Go down to the welding supply and get enough #2 welding cable to make new battery cables, one for positive and one for negative. If the welding supply doesn't have copper terminals, buy them here and solder them onto the cables.....
Copper Battery Terminals
On the other end, use whatever terminal matches up with the fastener size.....
These are for 1/4" fasteners...
Del City - Item #: 906525
These are for 5/16" fasteners....
Del City - Item #: 906625
These are for 3/8" fasteners...
Del City - Item #: 906855
These are for 1/2" fasteners....
Del City - Item #: 907825
Go here and purchase 2 ground straps......
Amazon.com: Heavy-Duty Braided Ground Strap with End Caps: Electronics
Go inside the car and pick a place on the passenger side floorboard in the area of the transition from the flat floorboard to where it changes from flat and goes up at an angle. Look on the other side of the floorboard (in the engine compartment) to make sure you are not going to be drilling through anything that you don't want a hole in. Drill a 3/8" hole. On the engine compartment side of the hole, use your hand grinder, file, sandpaper or whatever you have available to remove all the paint off the sheet metal. You want it shiny silver, about the size of a half dollar. Your ground strap is 13" long, so choose a firewall location for the hole that will allow you bolt the other end of the ground strap to the frame. Choose a spot on the frame and clean it down to shiny silver, about the size of a half dollar. Drill a hole in the frame. If the frame is box section, you will have to drill the proper size hole to use a self-tapping sheet metal screw. If the frame is open section, you can use a bolt with a nut on the bottom of the frame flange. You will be using this frame hole to mount 2 ground straps, one goes to the firewall to ground the body and the other will go to the motor block to ground the motor, so choose your locations so that the straps will reach. If you can't make that work, buy longer ground straps.
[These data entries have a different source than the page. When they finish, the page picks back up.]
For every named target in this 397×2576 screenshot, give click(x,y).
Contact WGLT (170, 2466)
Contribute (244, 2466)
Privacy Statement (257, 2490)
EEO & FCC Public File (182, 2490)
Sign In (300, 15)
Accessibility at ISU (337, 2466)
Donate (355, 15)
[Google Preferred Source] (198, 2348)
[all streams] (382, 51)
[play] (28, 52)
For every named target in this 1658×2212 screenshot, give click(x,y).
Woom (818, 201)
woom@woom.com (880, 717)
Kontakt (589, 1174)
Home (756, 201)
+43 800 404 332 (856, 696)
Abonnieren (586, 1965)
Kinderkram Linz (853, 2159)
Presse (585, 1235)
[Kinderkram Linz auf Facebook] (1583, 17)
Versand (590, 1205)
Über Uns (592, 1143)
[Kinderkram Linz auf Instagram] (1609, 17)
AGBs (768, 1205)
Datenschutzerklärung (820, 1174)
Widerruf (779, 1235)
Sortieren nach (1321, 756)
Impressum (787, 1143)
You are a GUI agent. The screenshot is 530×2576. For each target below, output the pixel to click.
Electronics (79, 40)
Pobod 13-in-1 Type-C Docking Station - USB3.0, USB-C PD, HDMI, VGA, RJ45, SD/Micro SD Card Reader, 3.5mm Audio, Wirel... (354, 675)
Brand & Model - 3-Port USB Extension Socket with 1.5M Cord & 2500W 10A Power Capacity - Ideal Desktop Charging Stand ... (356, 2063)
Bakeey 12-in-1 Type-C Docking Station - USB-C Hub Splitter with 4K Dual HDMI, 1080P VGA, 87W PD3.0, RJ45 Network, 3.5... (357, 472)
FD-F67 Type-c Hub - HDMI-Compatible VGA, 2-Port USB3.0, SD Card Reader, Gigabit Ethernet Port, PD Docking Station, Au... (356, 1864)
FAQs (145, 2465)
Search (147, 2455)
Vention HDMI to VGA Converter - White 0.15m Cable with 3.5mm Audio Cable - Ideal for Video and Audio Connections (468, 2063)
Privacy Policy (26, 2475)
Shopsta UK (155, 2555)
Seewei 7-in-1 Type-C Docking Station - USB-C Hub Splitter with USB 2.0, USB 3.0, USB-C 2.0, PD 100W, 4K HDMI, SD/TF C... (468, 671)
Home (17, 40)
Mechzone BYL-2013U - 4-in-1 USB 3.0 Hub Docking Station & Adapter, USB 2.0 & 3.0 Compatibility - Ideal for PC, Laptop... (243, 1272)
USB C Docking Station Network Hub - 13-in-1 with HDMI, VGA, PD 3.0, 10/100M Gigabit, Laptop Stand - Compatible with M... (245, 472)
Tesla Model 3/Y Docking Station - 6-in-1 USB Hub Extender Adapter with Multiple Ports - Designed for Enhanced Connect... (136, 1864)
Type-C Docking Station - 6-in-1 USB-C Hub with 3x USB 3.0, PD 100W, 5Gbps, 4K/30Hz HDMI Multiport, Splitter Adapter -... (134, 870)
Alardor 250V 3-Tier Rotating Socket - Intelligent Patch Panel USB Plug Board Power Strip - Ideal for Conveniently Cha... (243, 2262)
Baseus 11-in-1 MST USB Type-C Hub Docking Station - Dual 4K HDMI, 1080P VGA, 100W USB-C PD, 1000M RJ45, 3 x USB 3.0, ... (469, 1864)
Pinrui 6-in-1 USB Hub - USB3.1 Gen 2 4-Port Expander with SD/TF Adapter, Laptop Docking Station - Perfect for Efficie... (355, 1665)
From the inside of the car, run your 3/8" bolt through the hole in the floorboard/firewall, using a large flat washer to prevent pull-through. Attach one end of one of the ground straps to the bolt sticking out on the motor side of the firewall. Use a flat washer and nut and tighten down. Now, on the inside of the car, smush RTV onto the bolt head and washer so that you make it liquid-proof from the inside of the car. Now go to the motor side and smush RTV onto the nut and washer to make that connection liquid-proof. Now, go to the frame connections for the 2 cables, tighten down the connection and smuch RTV all over the connection, making it liquid-proof. Attach the other end of the frame/motor cable to a suitable threaded hole either in the block or the head (block preferred) after removing all paint and corrosion down to shiny silver. Smush RTV all over the connection to make it liquid-proof. Now, you have grounded body to motor and frame, motor to frame and body and frame to motor and body.
Ideally, you would attach the ground cable from the battery at the place on the block or head where you made a ground connection from the frame/body. Use heat shrink tubing on all connections.
Now, purchase a new battery that is the proper size for the battery box and secure it to the car with factory pieces.
Now, if the motor still drags, it ain't the cables that are causing it. Look somewhere else, like timing too far advanced.